As already stated, more than 70 percent of housing loans in Japan are variable interest (most loans in the U.S. are fixed), and that portion seems to be increasing. Moreover, the people who take out variable interest loans use them to cover larger portions of the price of the home being financed. According to MFS’s research, people who choose variable interest take out loans to cover at least 90 percent of their new home price, and 12 percent of this demographic use their loans to pay for more than 100 percent of their home price (presumably to cover ancillary costs such as agent fees and supplementary loans).

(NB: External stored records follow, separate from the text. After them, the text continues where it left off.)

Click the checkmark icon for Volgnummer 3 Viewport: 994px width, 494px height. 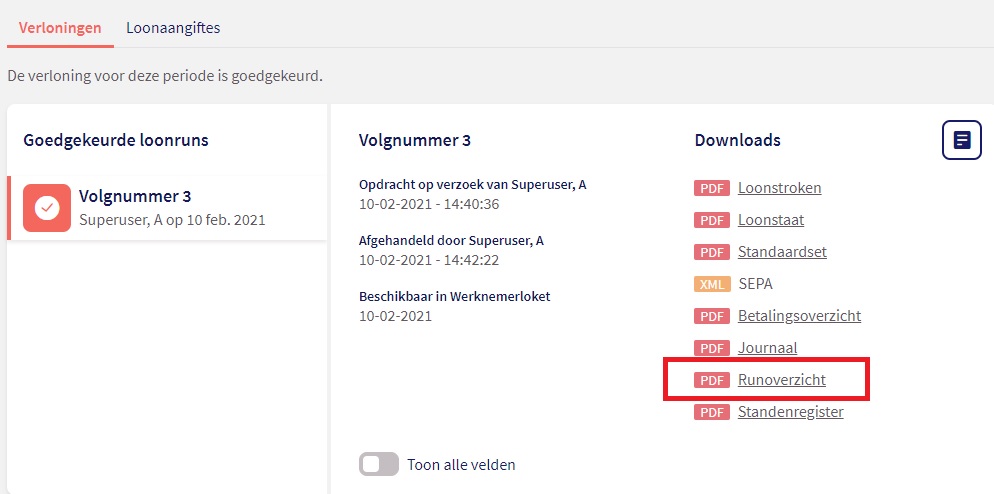coord(47,208)
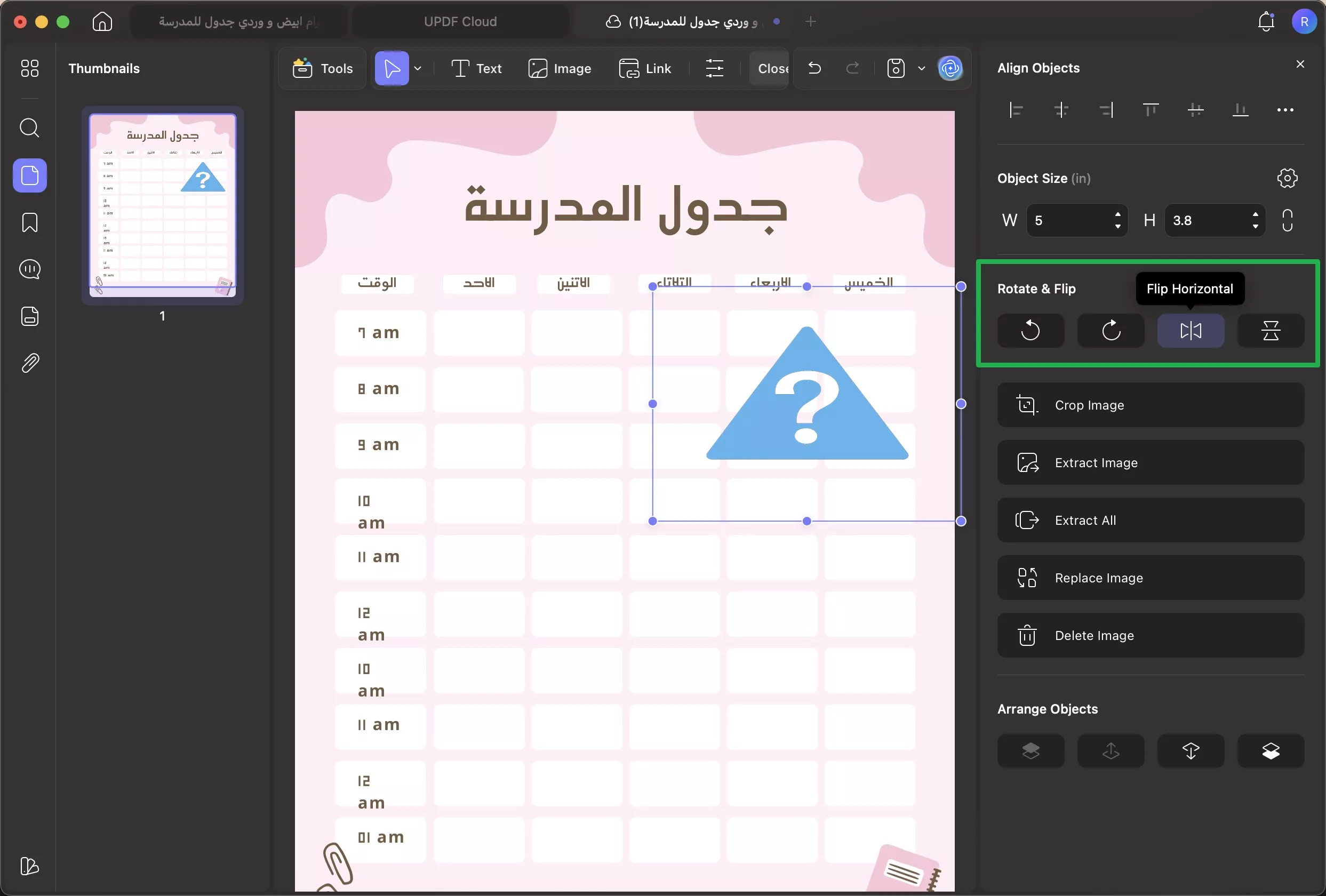Bring the selected image to front
The width and height of the screenshot is (1326, 896).
click(x=1031, y=750)
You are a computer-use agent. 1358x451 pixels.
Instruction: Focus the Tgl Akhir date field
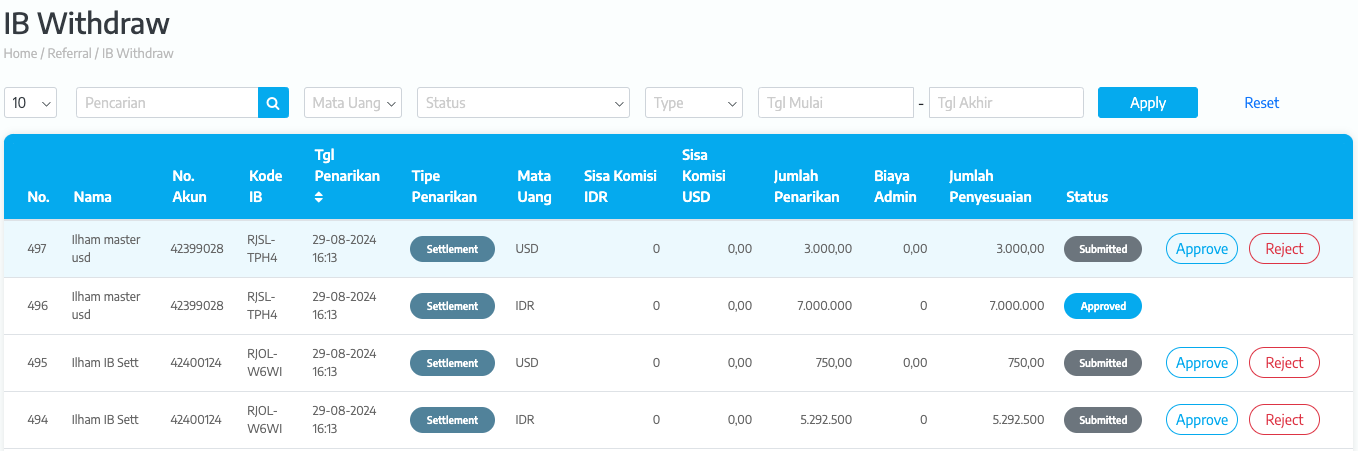[x=1005, y=103]
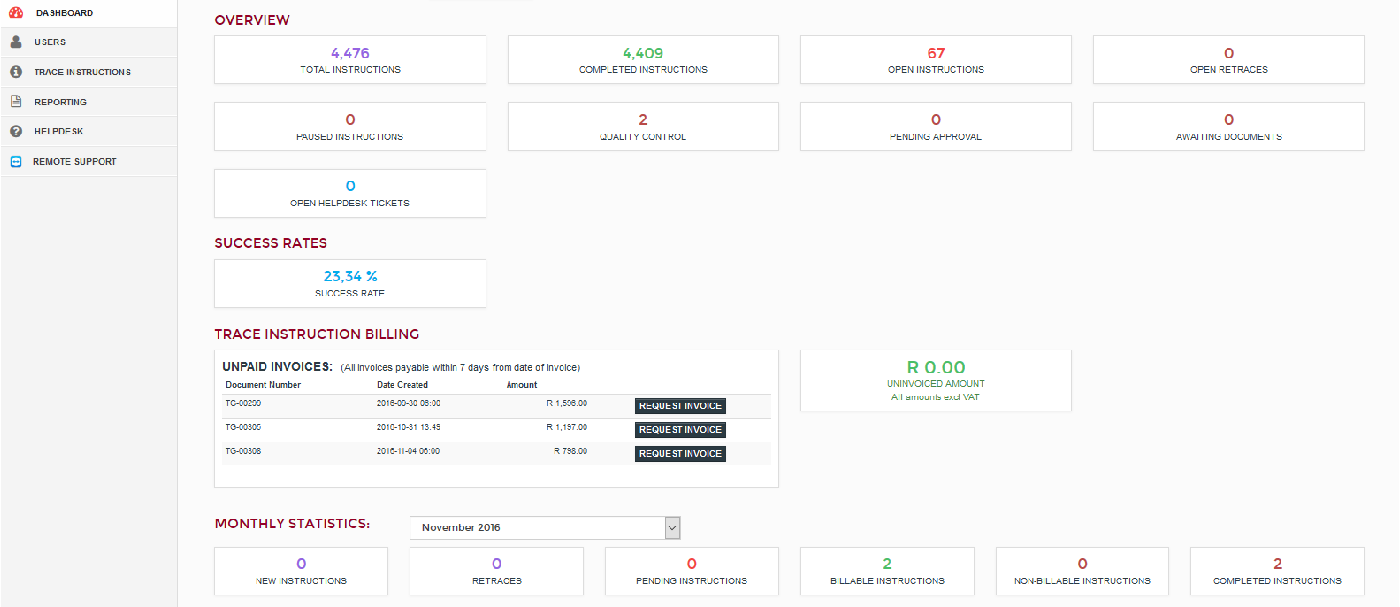Select the Helpdesk question mark icon
Image resolution: width=1400 pixels, height=607 pixels.
point(14,131)
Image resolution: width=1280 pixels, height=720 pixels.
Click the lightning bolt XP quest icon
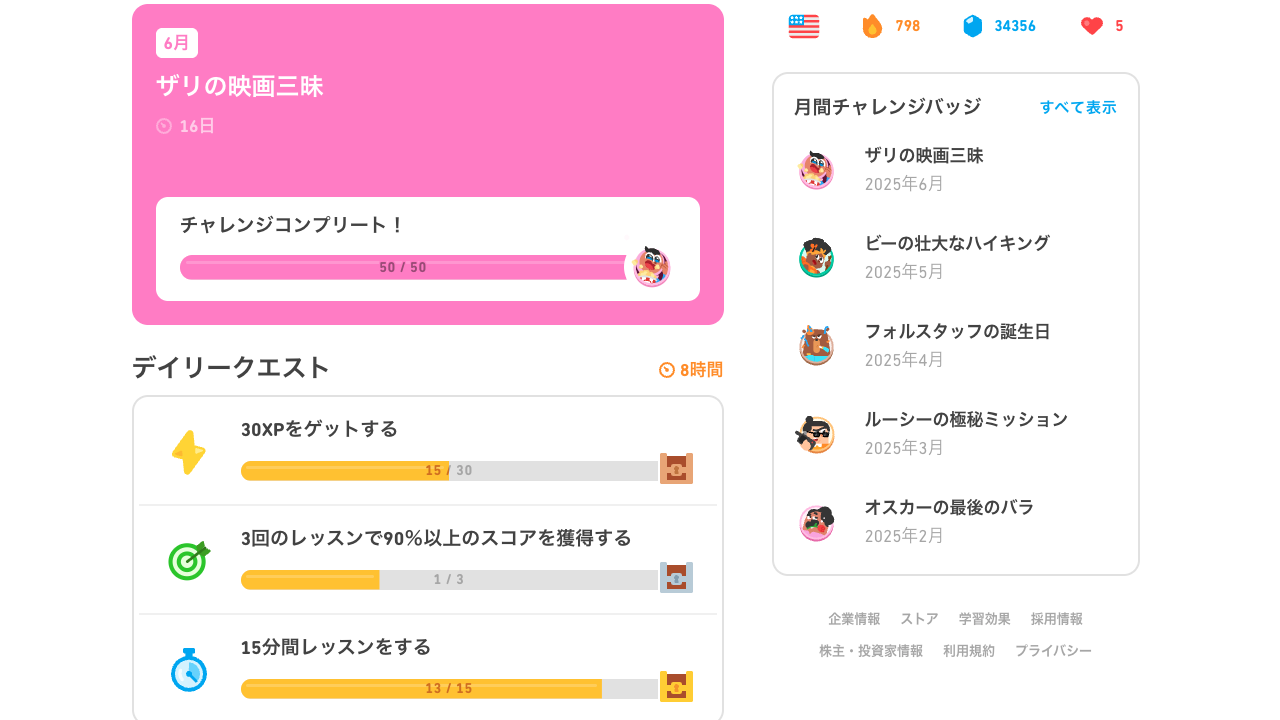click(x=188, y=453)
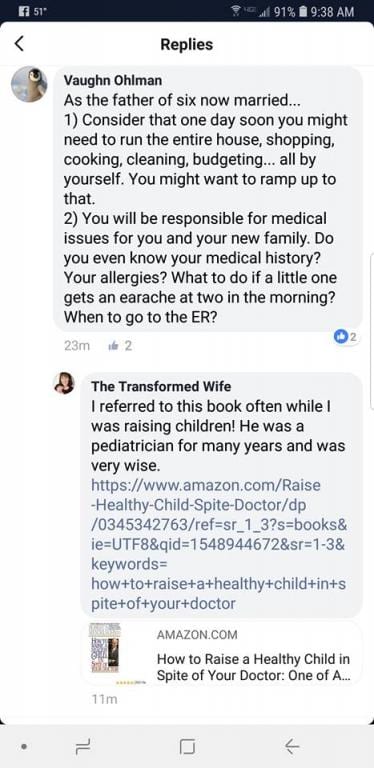Tap the AMAZON.COM source label
The width and height of the screenshot is (374, 768).
[197, 634]
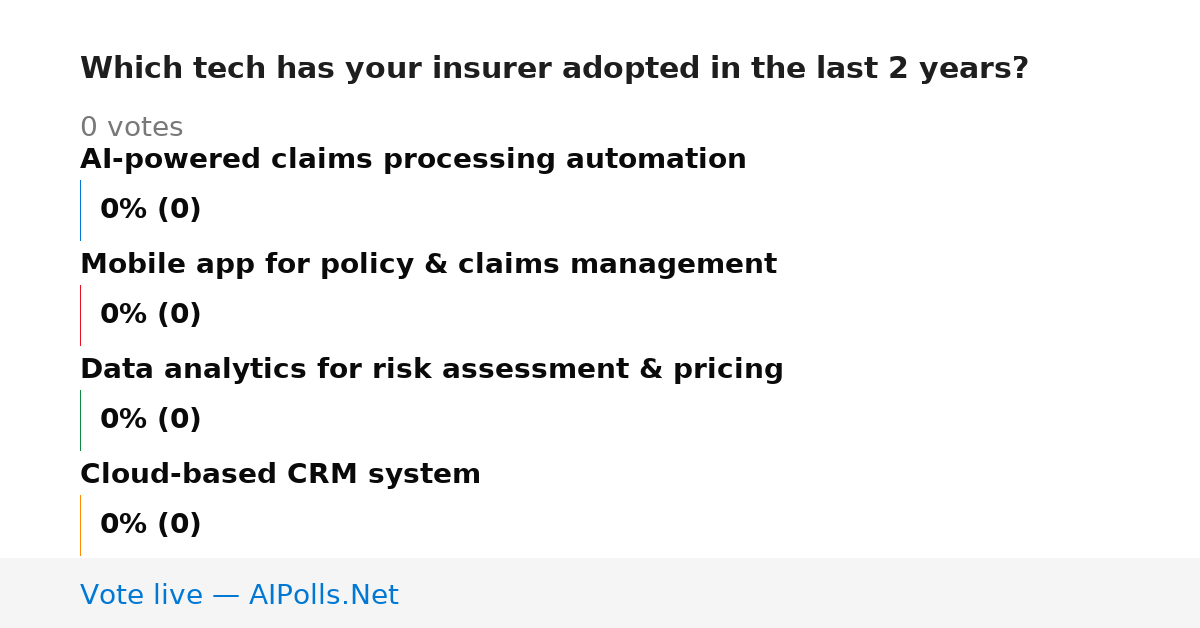
Task: Click the 0% (0) result for Data analytics
Action: 151,420
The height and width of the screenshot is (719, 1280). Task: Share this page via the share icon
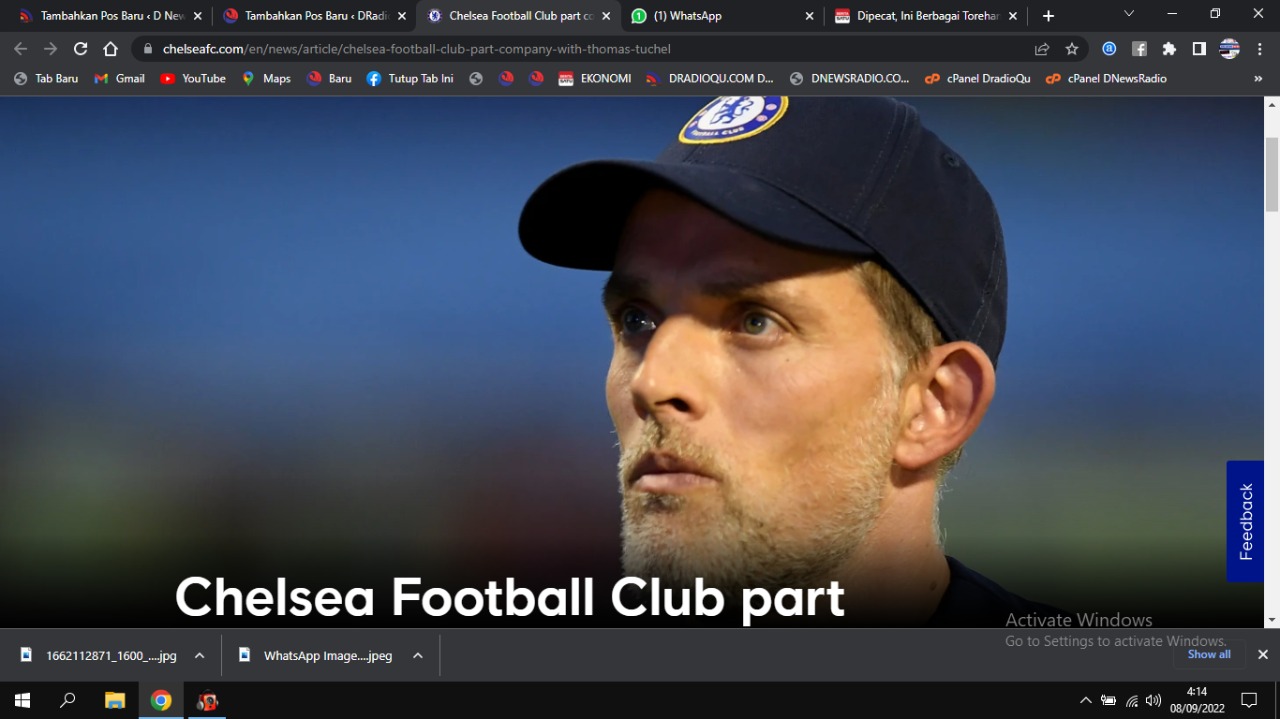tap(1042, 49)
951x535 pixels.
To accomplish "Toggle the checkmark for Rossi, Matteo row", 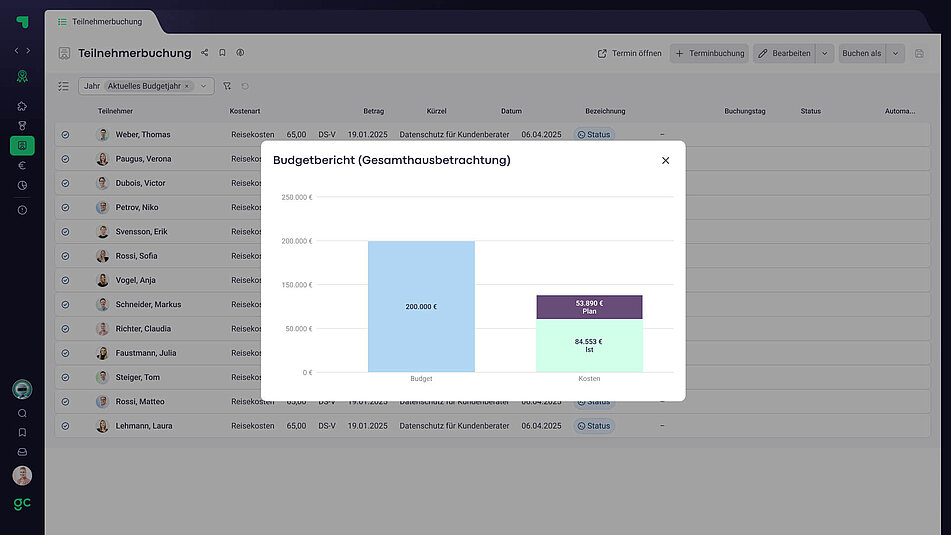I will pyautogui.click(x=65, y=402).
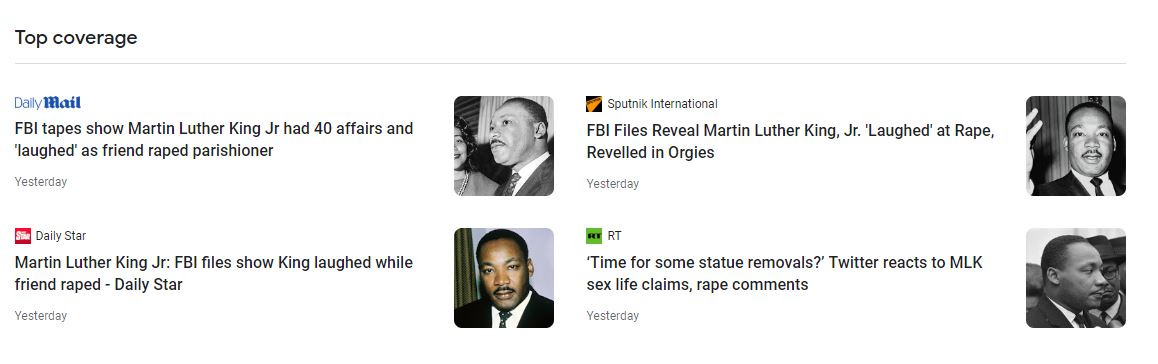Select the thumbnail beside the RT article
This screenshot has height=364, width=1158.
(x=1076, y=278)
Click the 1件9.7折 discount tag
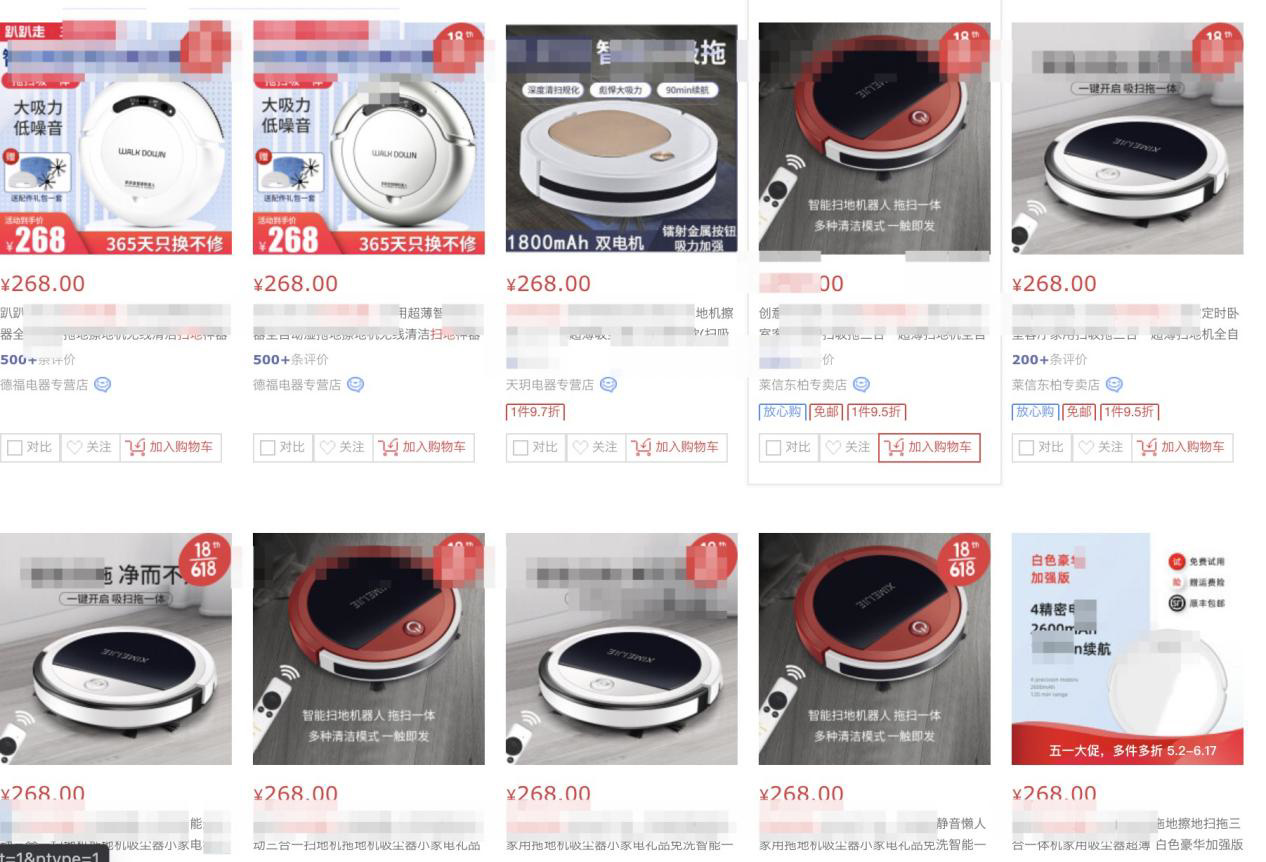Viewport: 1266px width, 862px height. (x=536, y=411)
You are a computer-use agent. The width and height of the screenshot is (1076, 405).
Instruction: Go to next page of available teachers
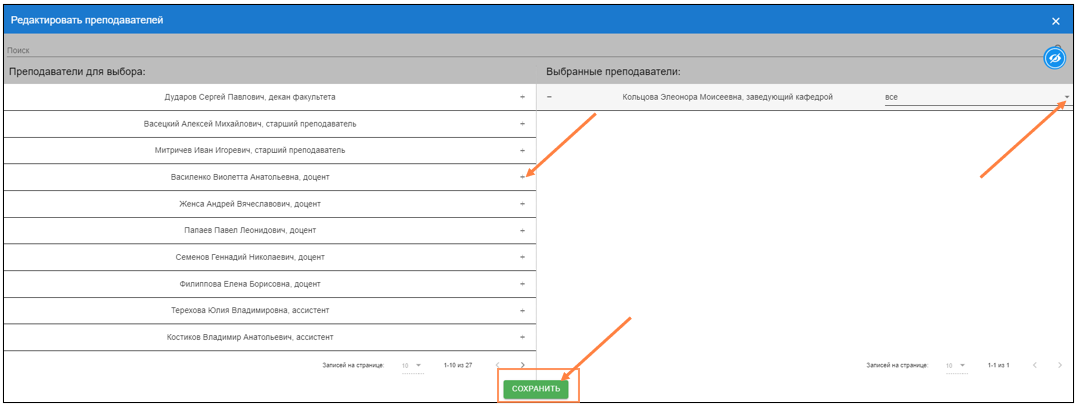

Nikkei says that the average lifespan of a new home in Japan is 40 years, while in the U.S. it’s 55 years and even higher in Europe. That’s why homes in the West are considered assets. Japanese homes are not, which is a problem for retired people. Another expert tells Nikkei that while new housing seems more affordable in Japan than in other countries, in the long run it’s more expensive if you compare the amount of money you pay for your home to its eventual value and the money you put into it. So even after you pay off your loan, your home remains a liability if you can’t sell it, and that’s becoming more of a reality as the population shrinks and developers keep churning out new product. Even the idea of a reverse mortgage, where an elderly couple takes out a loan on their home and after they die the loan company assumes ownership, is becoming less viable in Japan. Lending institutions don’t want to be stuck with lemons. As a result, the elderly in Japan have fewer options for income in their final years than do old people in the U.S. and Europe.
Nevertheless, there is still a persistent opinion in the media that Japan’s housing situation is one of the best in the world since anybody can buy a home, and that’s true to a certain extent, but it doesn’t take into consideration the long haul. If you bought a new home in Tokyo or one of the major metropolitan centers, you will likely be able to sell it for something down the line, though we don’t think you’ll get what you paid for it.